In these entries, tally the lines where "coordinates" occurs. Respond with only the count.

- [DATA SHOWN]:

- - - - - - -

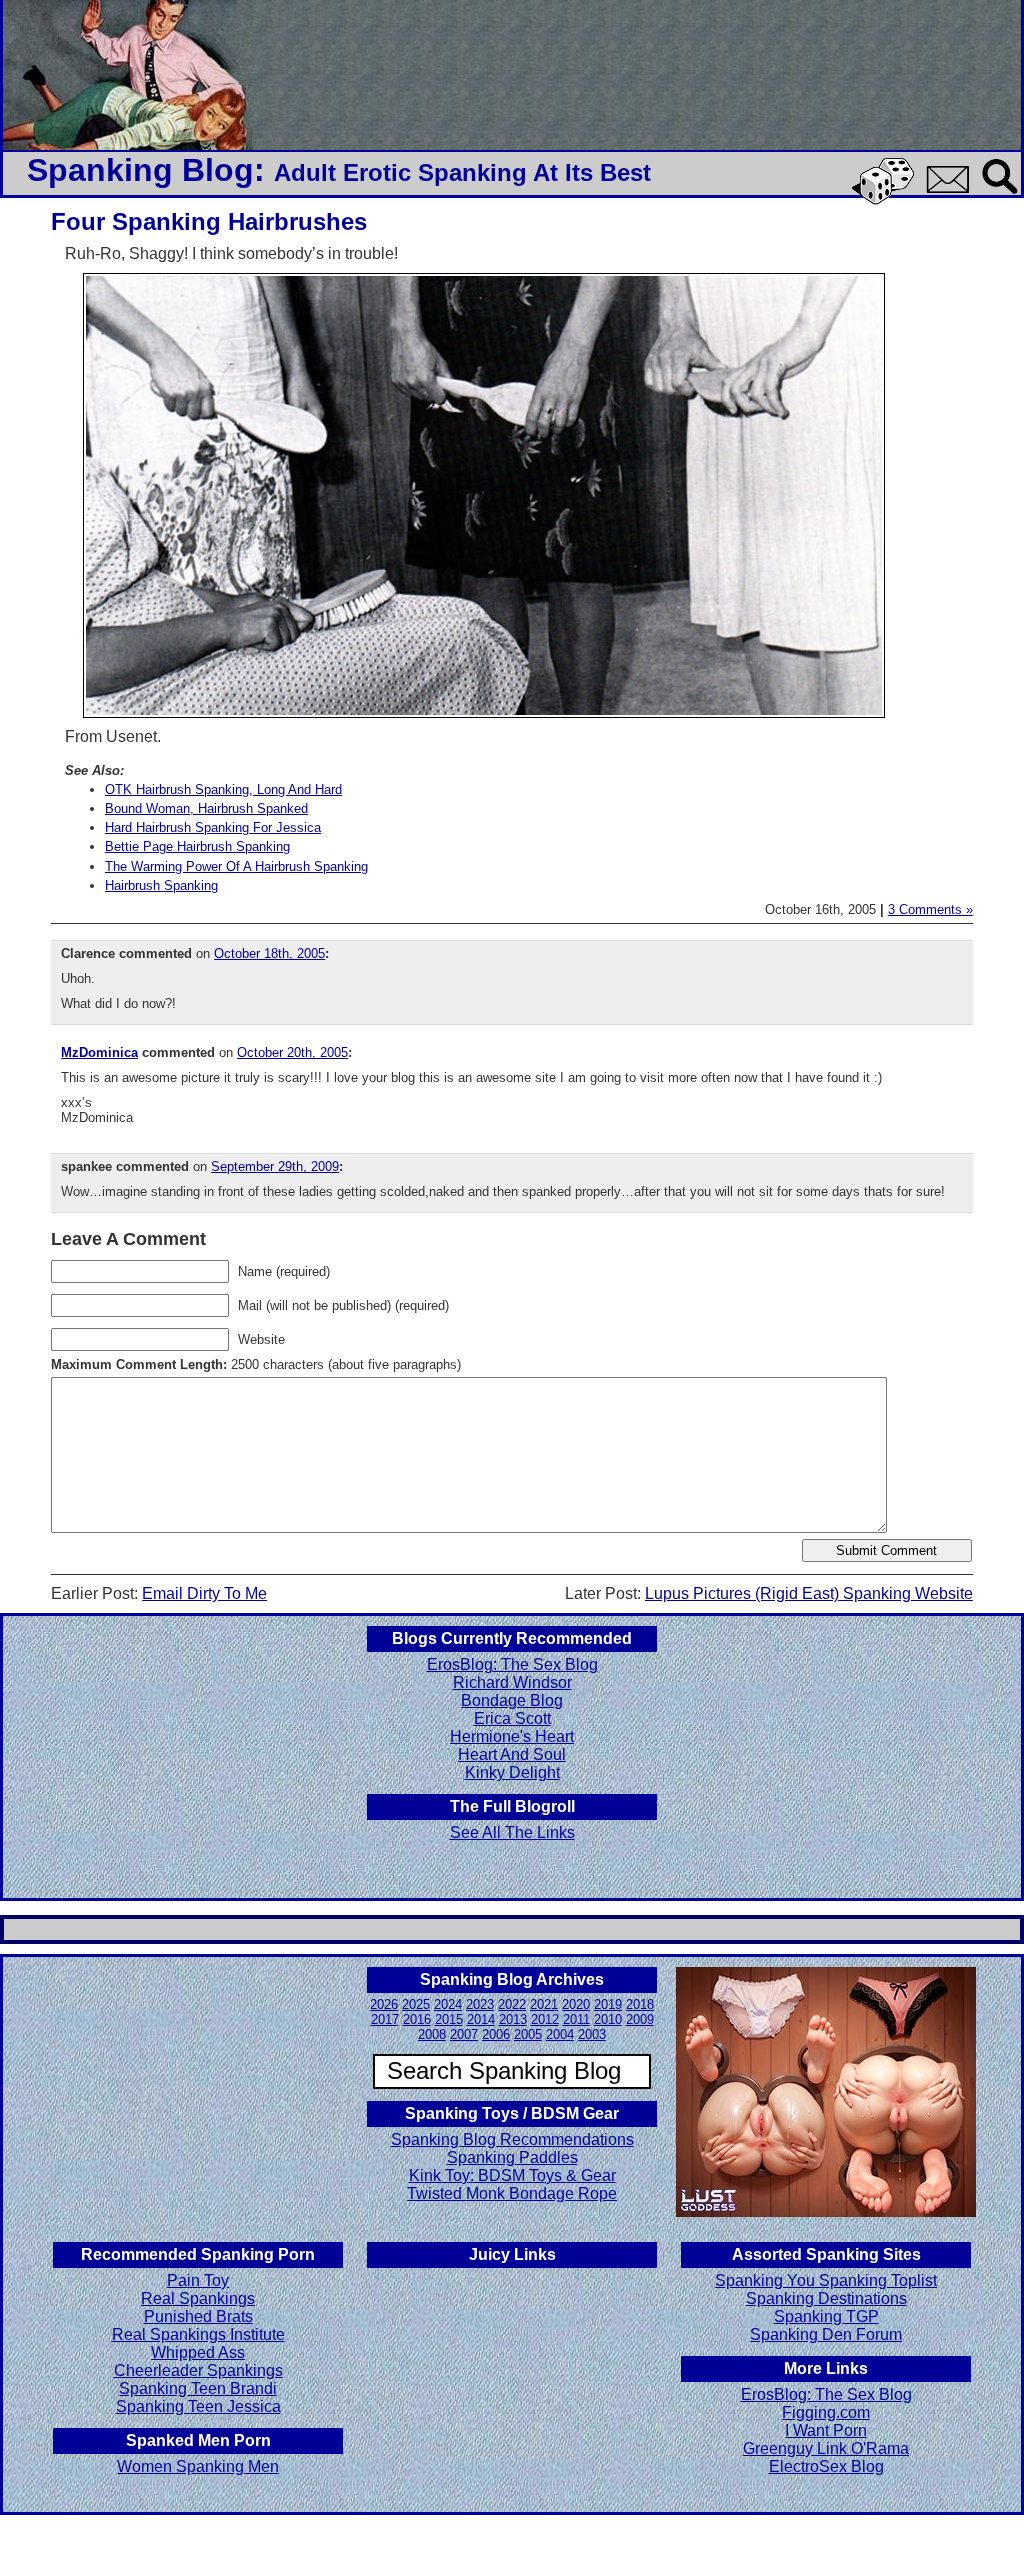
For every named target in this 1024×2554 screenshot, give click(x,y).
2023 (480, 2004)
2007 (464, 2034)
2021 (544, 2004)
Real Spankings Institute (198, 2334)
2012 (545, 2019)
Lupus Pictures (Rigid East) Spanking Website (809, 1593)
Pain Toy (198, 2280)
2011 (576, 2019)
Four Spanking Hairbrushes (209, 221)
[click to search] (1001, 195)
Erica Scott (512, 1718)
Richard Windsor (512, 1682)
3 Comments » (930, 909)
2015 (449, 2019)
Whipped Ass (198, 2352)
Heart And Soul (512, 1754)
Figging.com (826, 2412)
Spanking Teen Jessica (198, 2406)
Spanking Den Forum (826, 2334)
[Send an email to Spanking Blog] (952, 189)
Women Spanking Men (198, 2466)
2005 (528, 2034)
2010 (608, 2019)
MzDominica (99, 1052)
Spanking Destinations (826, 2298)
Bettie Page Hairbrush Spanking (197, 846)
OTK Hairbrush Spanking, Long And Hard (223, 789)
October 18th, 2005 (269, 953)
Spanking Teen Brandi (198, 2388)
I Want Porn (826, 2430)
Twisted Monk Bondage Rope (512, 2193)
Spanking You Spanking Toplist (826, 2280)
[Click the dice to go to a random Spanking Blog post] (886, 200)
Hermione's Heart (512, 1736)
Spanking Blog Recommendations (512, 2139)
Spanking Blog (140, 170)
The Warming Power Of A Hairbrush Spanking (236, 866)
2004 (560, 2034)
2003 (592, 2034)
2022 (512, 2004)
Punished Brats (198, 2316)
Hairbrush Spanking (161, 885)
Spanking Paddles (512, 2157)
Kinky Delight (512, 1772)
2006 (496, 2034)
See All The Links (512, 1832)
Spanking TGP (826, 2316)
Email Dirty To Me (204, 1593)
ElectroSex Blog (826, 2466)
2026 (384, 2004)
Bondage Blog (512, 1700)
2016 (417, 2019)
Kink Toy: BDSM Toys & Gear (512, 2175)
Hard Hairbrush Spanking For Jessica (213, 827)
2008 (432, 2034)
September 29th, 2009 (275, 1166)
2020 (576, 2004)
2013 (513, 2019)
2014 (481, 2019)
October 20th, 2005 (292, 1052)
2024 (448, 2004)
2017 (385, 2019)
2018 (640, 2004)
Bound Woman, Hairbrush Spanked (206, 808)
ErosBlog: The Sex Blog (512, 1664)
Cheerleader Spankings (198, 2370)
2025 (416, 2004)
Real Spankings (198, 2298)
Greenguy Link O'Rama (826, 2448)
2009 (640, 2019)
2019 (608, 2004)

- - - - - - -

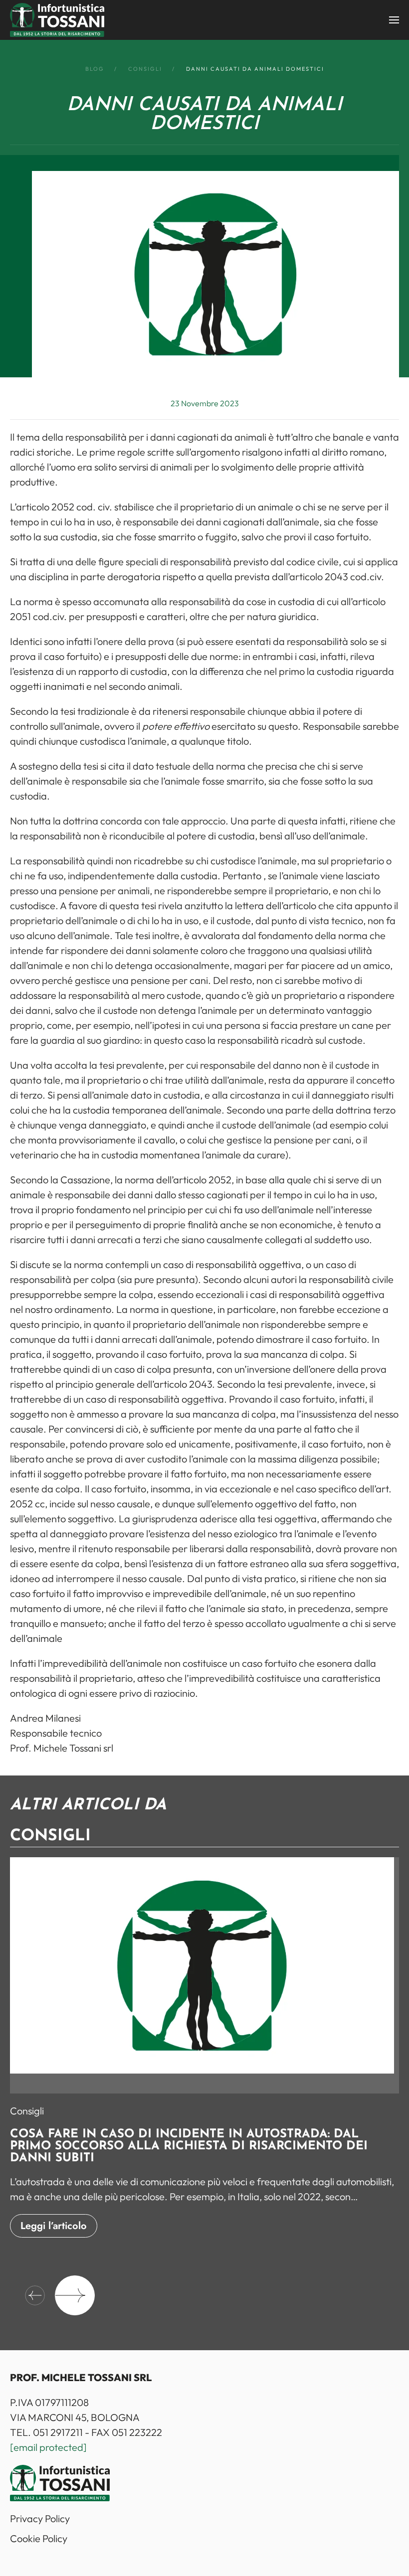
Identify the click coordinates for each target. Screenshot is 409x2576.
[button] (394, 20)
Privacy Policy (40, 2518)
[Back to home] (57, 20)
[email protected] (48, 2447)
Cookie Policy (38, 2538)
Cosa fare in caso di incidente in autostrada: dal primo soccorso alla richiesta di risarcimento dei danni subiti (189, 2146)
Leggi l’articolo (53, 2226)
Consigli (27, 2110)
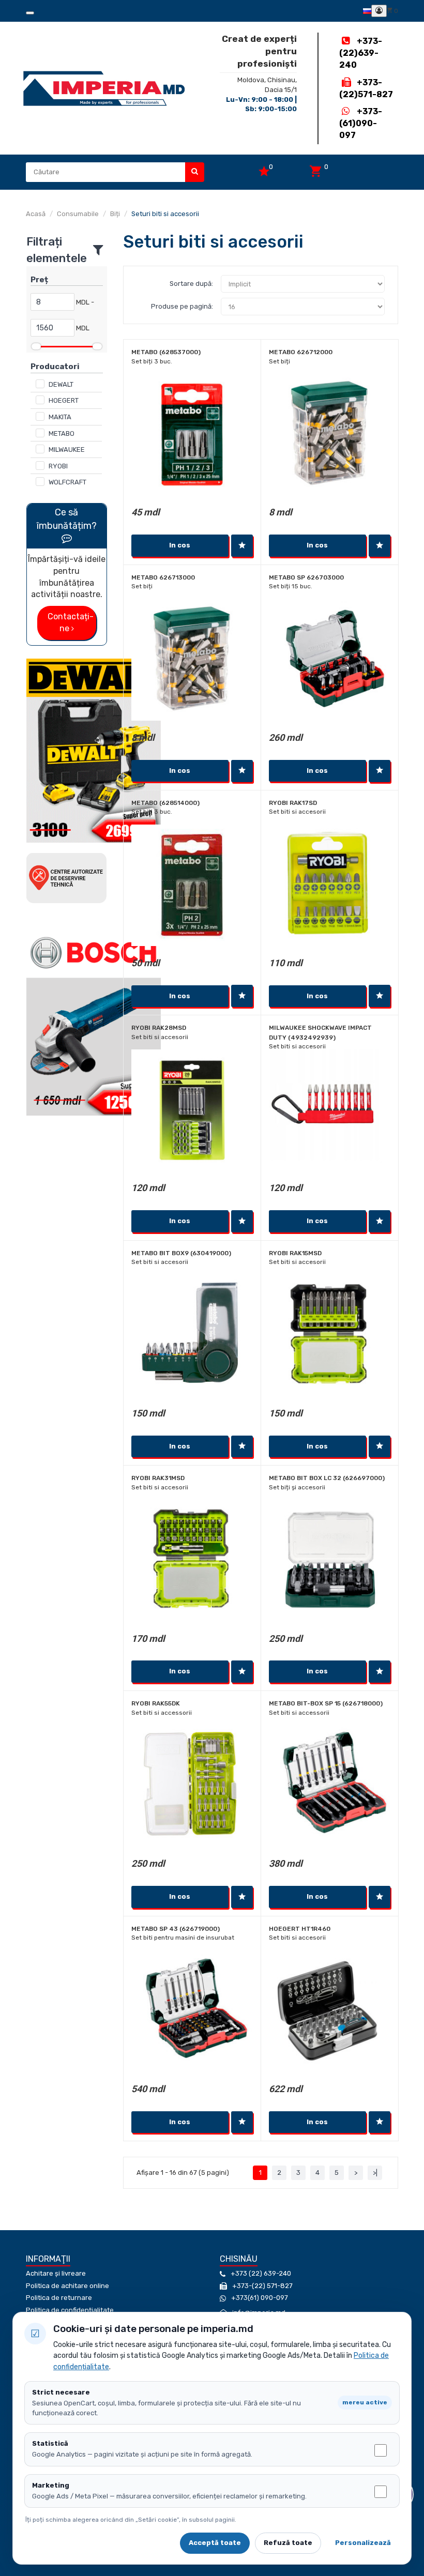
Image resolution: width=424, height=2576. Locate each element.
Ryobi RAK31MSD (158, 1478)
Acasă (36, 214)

- - - - - - -

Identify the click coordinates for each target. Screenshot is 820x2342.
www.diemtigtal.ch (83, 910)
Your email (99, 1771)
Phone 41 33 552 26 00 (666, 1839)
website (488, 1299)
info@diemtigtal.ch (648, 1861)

- - - - - - -

- [THE COMPLETED TASK]:
2